ABOUT THIS EXERCISE: Starting at the line that has "Task: Click the location" and stopping after the line that has "You are a computer-use agent. This", reproduce the listing below exactly; omit everything else.
============
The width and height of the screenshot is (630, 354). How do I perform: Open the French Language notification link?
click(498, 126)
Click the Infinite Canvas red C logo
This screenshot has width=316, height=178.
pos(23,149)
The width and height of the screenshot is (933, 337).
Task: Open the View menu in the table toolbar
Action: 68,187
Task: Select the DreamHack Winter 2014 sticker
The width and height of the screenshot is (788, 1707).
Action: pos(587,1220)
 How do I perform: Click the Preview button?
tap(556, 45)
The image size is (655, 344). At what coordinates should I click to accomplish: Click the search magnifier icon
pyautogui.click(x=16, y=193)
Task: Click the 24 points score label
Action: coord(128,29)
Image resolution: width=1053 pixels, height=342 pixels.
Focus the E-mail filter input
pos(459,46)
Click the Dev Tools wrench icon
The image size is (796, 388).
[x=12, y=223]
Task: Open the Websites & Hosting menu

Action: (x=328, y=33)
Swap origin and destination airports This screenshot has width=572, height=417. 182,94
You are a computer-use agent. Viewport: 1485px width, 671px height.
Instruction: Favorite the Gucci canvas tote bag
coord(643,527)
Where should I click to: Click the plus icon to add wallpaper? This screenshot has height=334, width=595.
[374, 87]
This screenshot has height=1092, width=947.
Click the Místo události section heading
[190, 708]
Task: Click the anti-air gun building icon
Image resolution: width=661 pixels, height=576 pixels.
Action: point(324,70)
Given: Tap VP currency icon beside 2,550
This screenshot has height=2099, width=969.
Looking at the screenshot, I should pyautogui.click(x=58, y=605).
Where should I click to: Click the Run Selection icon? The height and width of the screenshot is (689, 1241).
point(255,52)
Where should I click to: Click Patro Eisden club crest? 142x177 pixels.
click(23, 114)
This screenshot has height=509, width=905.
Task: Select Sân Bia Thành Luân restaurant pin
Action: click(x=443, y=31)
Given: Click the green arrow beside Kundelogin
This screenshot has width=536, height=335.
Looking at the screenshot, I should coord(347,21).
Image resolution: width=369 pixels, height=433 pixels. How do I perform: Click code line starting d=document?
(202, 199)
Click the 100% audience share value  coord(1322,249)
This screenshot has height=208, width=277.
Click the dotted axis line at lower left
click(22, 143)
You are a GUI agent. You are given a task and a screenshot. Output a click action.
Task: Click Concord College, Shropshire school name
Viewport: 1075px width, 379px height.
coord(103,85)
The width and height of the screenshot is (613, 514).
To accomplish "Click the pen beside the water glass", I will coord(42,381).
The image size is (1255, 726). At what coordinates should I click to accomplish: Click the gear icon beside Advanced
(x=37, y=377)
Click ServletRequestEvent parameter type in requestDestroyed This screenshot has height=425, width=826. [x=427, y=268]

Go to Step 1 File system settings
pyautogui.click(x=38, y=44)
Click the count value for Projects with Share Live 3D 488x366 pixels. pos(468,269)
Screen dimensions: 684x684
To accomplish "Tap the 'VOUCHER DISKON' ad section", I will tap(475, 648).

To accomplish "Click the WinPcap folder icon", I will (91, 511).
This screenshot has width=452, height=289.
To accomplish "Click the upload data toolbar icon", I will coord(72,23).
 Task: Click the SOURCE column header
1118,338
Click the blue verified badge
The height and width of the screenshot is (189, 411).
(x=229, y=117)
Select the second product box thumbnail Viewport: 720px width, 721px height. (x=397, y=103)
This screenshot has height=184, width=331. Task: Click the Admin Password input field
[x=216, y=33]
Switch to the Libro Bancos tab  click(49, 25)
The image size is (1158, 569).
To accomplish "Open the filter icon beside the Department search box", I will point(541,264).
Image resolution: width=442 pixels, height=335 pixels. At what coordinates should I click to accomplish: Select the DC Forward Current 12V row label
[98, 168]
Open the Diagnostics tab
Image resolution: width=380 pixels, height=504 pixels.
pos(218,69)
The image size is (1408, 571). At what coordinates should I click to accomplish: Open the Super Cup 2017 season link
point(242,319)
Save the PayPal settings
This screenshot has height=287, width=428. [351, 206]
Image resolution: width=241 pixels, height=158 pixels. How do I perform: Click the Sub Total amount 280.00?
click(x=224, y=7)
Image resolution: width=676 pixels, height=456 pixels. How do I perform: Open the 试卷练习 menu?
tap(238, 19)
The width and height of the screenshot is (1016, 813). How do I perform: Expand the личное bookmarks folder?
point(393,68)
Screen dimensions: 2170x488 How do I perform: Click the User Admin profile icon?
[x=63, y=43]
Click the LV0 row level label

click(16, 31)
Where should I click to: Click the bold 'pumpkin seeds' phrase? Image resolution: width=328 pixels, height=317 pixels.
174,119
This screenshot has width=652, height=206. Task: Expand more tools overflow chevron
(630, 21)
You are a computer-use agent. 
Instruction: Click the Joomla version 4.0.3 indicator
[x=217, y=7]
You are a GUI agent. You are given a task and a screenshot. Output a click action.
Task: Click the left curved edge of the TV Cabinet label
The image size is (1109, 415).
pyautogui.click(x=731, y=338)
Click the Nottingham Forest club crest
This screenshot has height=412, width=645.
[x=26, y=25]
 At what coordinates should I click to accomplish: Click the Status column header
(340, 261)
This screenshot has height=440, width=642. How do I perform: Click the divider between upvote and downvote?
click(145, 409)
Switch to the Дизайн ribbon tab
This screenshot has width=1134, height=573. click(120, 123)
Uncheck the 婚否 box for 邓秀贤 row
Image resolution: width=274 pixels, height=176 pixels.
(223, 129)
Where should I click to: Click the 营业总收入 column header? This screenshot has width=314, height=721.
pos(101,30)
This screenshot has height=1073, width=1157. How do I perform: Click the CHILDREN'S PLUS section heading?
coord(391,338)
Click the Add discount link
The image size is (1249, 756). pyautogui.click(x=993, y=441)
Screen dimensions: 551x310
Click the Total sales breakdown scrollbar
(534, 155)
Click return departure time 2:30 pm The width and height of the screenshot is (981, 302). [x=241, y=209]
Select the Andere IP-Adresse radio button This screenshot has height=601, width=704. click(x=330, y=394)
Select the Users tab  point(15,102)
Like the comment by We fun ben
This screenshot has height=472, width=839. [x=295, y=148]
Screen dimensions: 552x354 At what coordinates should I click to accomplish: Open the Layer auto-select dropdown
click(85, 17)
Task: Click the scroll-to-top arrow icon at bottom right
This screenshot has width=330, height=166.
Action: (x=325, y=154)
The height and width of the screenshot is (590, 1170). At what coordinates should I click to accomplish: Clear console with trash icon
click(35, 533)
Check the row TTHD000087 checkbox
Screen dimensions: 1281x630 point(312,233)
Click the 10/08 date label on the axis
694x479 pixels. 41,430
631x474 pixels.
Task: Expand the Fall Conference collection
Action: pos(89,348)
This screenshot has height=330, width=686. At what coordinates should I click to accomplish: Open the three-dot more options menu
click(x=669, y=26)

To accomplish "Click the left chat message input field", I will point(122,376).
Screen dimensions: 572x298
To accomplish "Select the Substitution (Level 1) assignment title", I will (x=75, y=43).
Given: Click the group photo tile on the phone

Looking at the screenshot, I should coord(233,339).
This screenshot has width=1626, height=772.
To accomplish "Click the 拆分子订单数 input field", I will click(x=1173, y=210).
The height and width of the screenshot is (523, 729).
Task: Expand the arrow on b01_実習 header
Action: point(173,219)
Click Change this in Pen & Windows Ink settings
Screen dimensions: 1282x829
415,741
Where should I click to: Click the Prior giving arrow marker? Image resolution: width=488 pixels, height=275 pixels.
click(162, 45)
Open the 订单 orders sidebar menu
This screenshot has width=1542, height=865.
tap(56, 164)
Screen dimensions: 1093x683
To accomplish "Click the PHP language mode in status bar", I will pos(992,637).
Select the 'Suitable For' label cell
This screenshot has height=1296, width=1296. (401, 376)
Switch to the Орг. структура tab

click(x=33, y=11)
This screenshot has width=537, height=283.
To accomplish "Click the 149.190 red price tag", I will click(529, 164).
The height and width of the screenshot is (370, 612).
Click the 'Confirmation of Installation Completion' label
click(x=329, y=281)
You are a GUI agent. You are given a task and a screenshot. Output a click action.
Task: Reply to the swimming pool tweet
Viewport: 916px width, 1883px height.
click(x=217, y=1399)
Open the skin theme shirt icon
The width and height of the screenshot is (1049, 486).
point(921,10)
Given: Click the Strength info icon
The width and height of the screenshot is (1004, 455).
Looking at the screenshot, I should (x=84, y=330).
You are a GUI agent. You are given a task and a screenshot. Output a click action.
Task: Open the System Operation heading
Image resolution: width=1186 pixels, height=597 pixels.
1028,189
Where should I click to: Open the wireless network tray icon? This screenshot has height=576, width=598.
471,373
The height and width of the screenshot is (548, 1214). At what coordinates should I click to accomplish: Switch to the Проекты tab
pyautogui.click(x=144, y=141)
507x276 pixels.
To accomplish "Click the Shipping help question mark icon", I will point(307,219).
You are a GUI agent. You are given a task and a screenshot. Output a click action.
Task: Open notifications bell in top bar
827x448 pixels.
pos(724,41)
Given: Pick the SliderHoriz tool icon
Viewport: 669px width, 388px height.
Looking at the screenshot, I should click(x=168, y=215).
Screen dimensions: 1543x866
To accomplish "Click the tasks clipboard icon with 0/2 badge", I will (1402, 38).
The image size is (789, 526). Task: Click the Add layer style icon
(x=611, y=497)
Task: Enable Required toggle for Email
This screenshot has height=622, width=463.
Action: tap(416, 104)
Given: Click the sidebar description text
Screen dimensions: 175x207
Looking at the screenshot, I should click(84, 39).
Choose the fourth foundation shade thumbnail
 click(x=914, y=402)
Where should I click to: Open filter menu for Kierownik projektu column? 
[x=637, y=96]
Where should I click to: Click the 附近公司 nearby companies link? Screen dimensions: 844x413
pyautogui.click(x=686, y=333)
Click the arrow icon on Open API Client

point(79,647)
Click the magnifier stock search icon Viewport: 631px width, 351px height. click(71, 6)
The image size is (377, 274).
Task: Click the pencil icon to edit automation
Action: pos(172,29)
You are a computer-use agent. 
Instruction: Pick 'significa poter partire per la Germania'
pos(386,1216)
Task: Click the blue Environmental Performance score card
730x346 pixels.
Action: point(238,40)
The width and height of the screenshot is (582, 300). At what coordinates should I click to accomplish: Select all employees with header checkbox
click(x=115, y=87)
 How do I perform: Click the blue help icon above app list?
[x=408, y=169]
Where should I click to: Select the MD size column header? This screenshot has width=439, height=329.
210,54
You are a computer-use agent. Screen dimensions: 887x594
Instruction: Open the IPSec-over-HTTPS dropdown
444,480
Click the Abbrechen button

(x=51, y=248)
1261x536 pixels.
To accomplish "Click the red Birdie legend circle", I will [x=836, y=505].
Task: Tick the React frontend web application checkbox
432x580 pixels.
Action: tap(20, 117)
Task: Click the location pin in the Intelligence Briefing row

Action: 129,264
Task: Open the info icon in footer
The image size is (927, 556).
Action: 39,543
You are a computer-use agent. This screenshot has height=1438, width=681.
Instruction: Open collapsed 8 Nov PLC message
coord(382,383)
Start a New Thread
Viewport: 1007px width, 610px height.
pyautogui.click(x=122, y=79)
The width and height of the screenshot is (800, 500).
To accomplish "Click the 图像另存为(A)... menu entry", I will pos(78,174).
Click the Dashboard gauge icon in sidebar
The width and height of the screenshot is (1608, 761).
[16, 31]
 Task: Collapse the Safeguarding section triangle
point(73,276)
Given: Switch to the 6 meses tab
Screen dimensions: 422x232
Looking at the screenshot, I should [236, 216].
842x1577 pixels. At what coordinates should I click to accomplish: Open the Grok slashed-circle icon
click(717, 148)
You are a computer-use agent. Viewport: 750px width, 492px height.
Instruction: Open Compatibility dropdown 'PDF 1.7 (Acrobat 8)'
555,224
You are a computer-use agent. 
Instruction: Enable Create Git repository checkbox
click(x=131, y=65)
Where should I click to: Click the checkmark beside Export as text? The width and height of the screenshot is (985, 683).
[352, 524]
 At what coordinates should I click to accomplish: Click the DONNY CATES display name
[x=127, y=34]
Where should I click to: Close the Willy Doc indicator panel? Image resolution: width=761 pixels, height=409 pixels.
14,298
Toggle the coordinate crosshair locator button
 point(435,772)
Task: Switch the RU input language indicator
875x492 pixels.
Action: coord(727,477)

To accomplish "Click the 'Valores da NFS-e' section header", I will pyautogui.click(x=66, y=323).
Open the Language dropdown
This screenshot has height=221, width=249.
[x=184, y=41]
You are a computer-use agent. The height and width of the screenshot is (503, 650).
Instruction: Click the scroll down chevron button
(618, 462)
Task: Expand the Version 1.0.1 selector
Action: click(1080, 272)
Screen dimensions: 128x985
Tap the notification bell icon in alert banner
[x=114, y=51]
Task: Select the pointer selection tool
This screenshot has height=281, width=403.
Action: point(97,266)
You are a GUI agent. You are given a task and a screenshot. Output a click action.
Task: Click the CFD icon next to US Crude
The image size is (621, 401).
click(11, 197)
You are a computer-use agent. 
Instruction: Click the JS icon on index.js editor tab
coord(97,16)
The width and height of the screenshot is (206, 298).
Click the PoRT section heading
============
YOUR SOLUTION:
Task: Click the location pin in the Intelligence Briefing row

Action: 129,264
Task: Open the info icon in footer
The image size is (927, 556).
Action: 39,543
You are a computer-use agent. This screenshot has height=1438, width=681.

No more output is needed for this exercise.